Ein jugendliches Pärchen schaut ebenfalls am „Hex – Hex“vorbei. „Ich habe Schüsse gehört, obwohl ich ungefähr 500 Meter weiter weg wohne“, sagt der 16-jährige Junge. An Schlaf sei danach nicht mehr zu denken gewesen. „Es kreiste ständig ein Hubschrauber über der Gegend.“Die Ermittler haben den Tatort längst verlassen. In der Nacht waren Beamte der Spurensicherung in weißen Schutzanzügen in der Kneipe ein- und ausgegangen. Am Tag danach steht noch eine leere Bierflasche auf einem Tisch vor dem Lokal. Die Eingangstür ist versiegelt und mit schwarzer Folie zugeklebt.
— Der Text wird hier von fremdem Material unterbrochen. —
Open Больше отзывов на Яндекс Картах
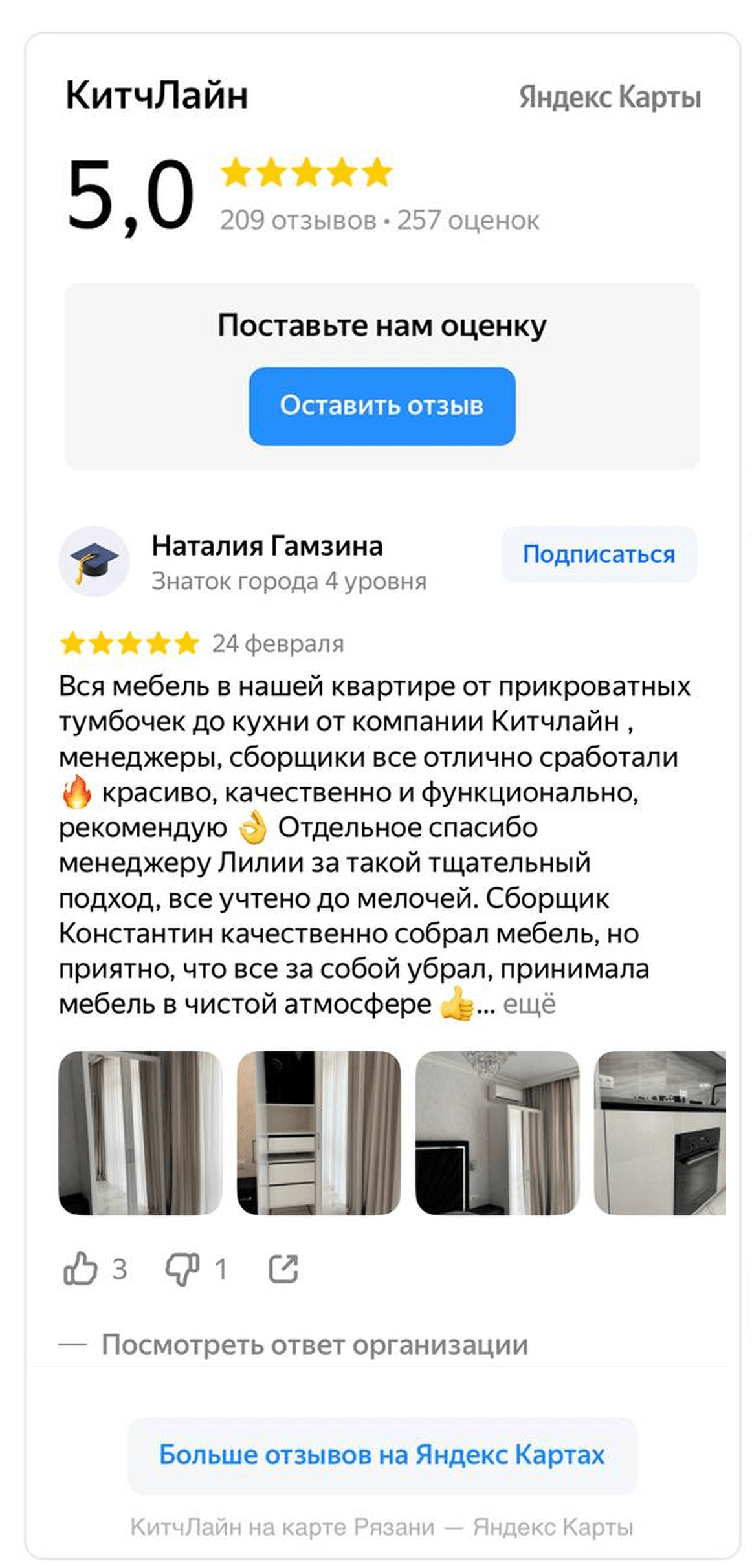Image resolution: width=752 pixels, height=1568 pixels. (382, 1455)
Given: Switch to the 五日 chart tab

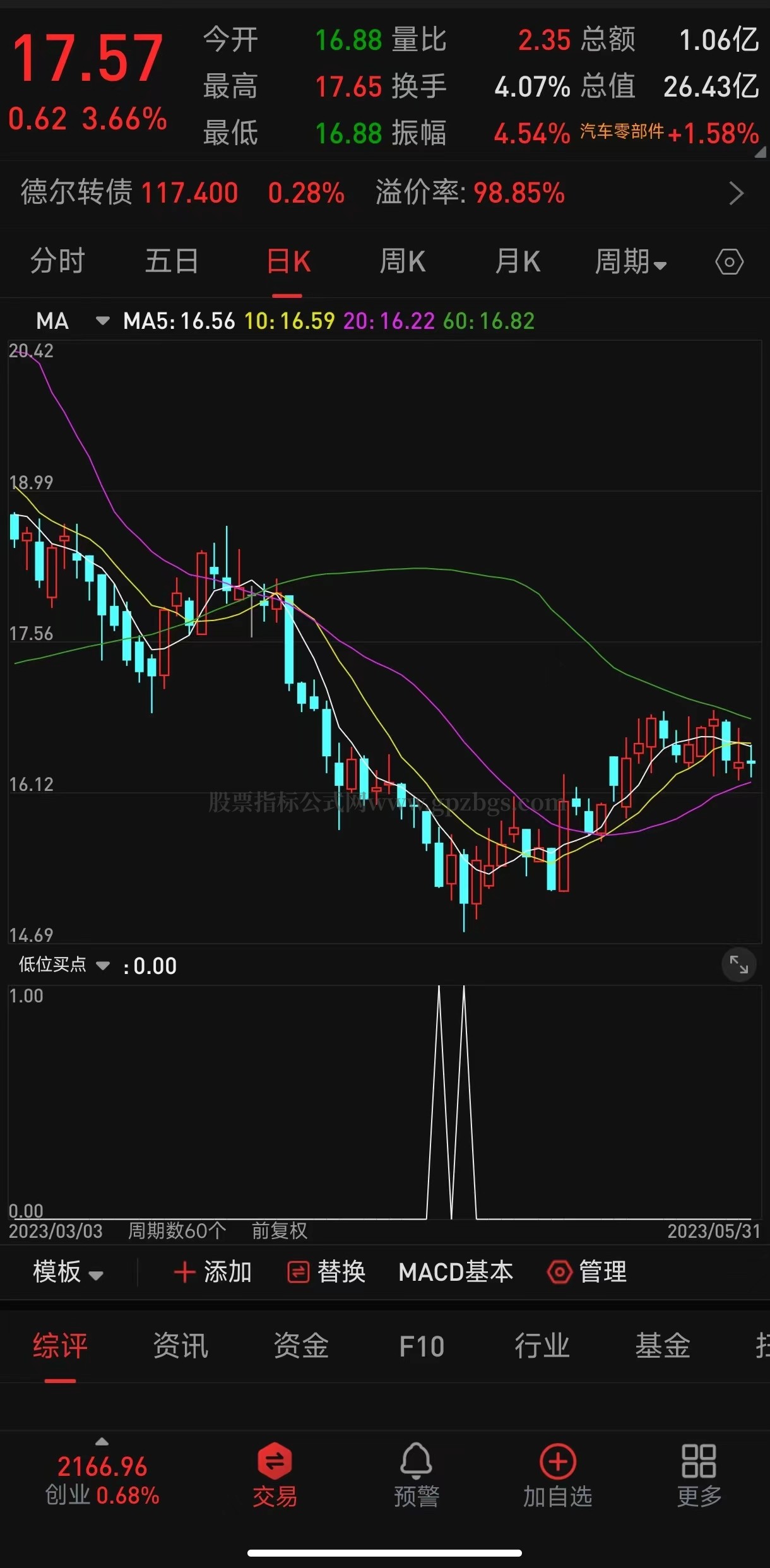Looking at the screenshot, I should [172, 261].
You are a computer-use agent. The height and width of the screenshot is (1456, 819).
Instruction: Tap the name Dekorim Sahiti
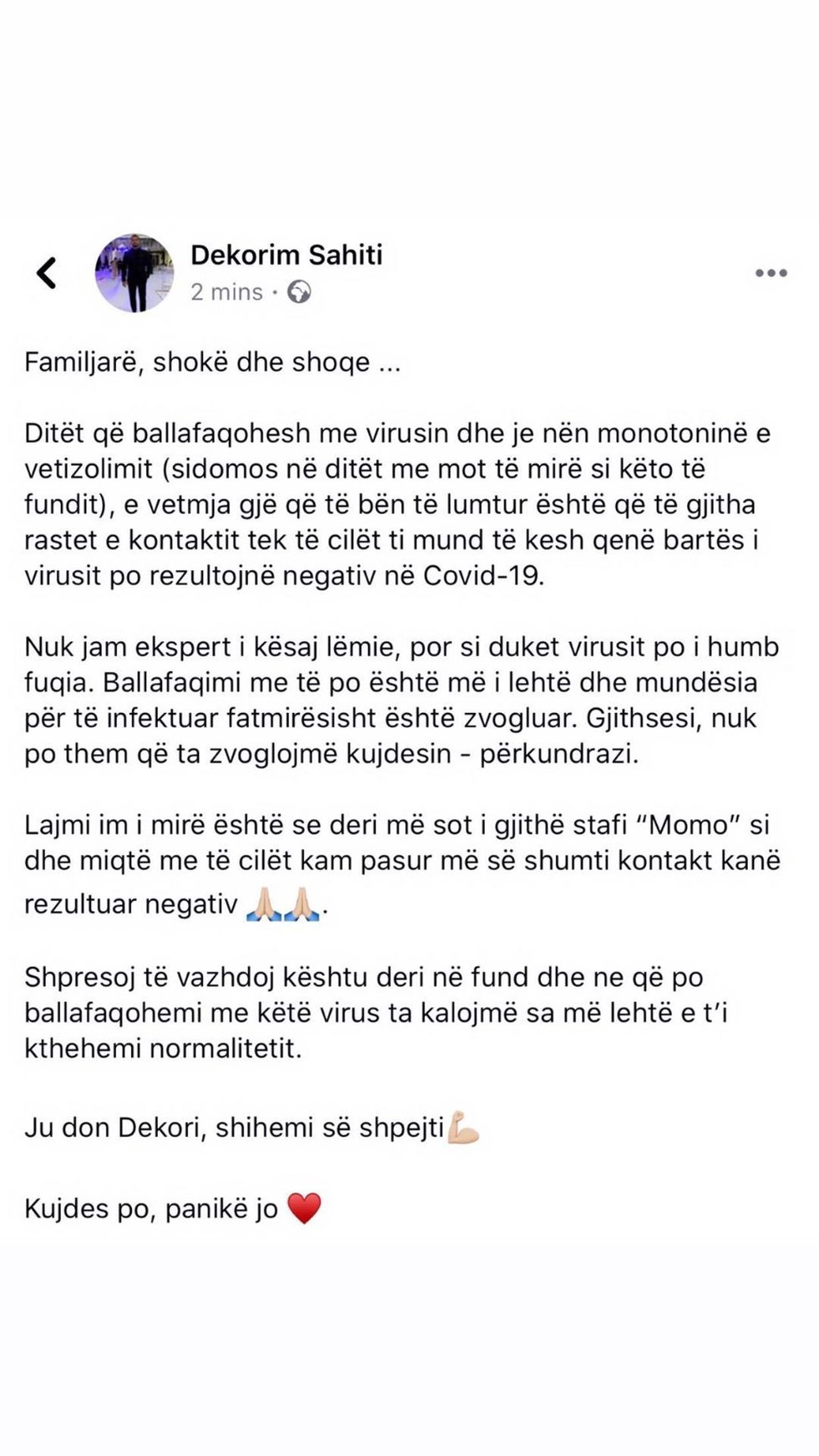point(286,255)
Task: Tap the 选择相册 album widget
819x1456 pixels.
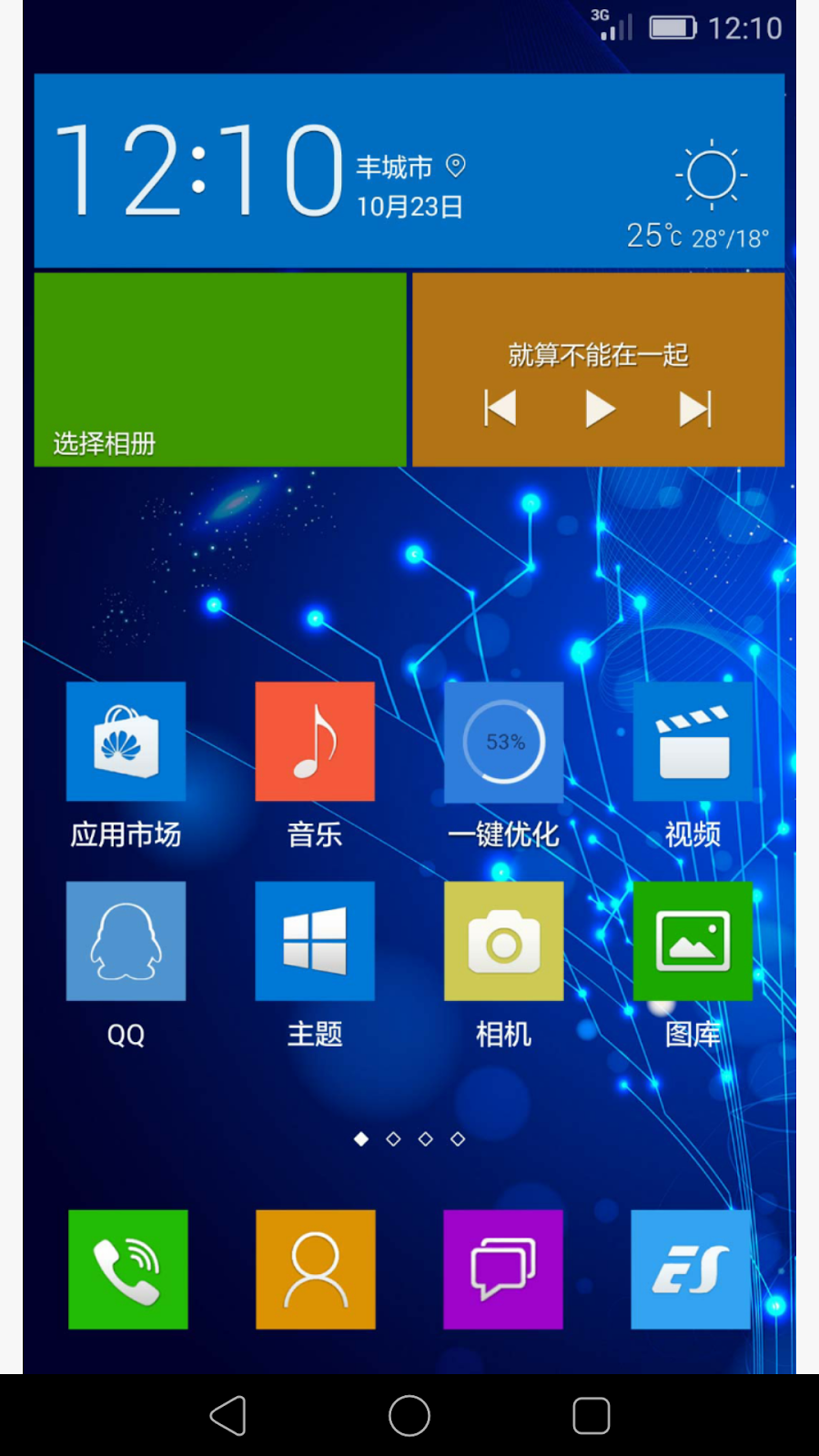Action: tap(220, 369)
Der Pächter oder die Pächterin muss ein Fan von Halloween sein. Links und rechts vom Namensschild hängen Hexenbesen, in den Fenstern stehen schaurig dreinschauende Puppen und wenig einladende Plastikgerippe. Auf der verblassten Getränkekarte steht zu lesen, dass 0,5 Liter Helles 2,60 Euro kosten und ein Williamsbirne 2,50 Euro. Das „Hex – Hex“wird die nächsten Tage geschlossen bleiben. Auf dem Spielplatz nebenan tollen wieder die Kinder.